**Work instructions**.
In the market commentary, on what date was the bear market low reached so far, and how far had the S&P 500 fallen from its peak?

**Page extract**.
The Market’s Tug-of-War
I turn now to the timeless wisdom of Louis Winthorpe III: “Think big, think positive, never show any sign of weakness. Always go for the throat. Buy low, sell high. Fear? That’s the other guy’s problem.”
That dialogue is from Trading Places (1983). The movie is a comedy, but it also serves as a surprisingly effective primer on commodities trading.
Markets this year suffered their worst first-half performance in decades. But let the other guy be afraid. You should see the downturn as an opportunity. Amid the tug-of-war between good and bad news, you can still find growth opportunities. I highlight an appealing industry, below.
Watch This Video: Has The Stock Market Stabilized?
The bear market low so far was reached on June 16, with the S&P 500 down 23.6% from its January 3 peak. Since June 16, the S&P 500 is up nearly 5%.
We enjoyed a powerful rally last Friday, but Monday saw losses after choppy action. The major U.S. stock market indices soared after the opening bell but then fell into the red when Apple (NSDQ: AAPL) announced that it would slow hiring and spending next year.
The indices Monday performed as follows: the Dow Jones Industrial Average -0.69%; the S&P 500 -0.84%; the tech-heavy NASDAQ -0.81%; and the Russell 2000 -0.34%.
In pre-market futures contracts Tuesday, stocks were trading firmly in the green again. Investors are bracing for a flurry of new employment and housing data, due out this week.
Is growth back in vogue?
Apple’s downbeat news threw some cold water on the technology sector and broader market, but over the past month, investors have been bargain hunting among beaten-down quality growth stocks, especially in the tech space.
Over the past month, the iShares S&P 500 Growth ETF (IVW), the iShares S&P 500 Value ETF (IVE), and the SPDR S&P 500 ETF Trust (SPY) have generated year-to-date daily total returns of +3.95%, -0.57%, and +1.59%, respectively (all figures as of market close July 18).
Some analysts are predicting an imminent recession, but robust jobs growth and strong retail sales belie those concerns.
Corporate earnings are hanging tough as well, although they’ve decelerated. So far during the S&P 500’s second quarter earnings season, the number and magnitude of positive earnings and revenue surprises have been smaller than average.
As of this writing, about 7% of S&P 500 companies have reported actual results for Q2 2022. Among these companies, 60% have reported actual earnings above estimates, which is below the five-year average of 77%, according to FactSet. In aggregate, companies are reporting earnings that are 2.0% above estimates, which is below the five-year average of 8.8% (see chart).
To date, the blended earnings growth rate for the second quarter is 4.2%. “Blended” combines actual results for companies that have reported and estimated results for companies that have yet to report.

**Source material**.
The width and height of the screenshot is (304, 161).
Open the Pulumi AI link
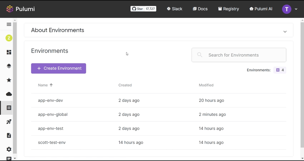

**Solution for this problem**.
June 16, when the S&P 500 was down 23.6% from its January 3 peak.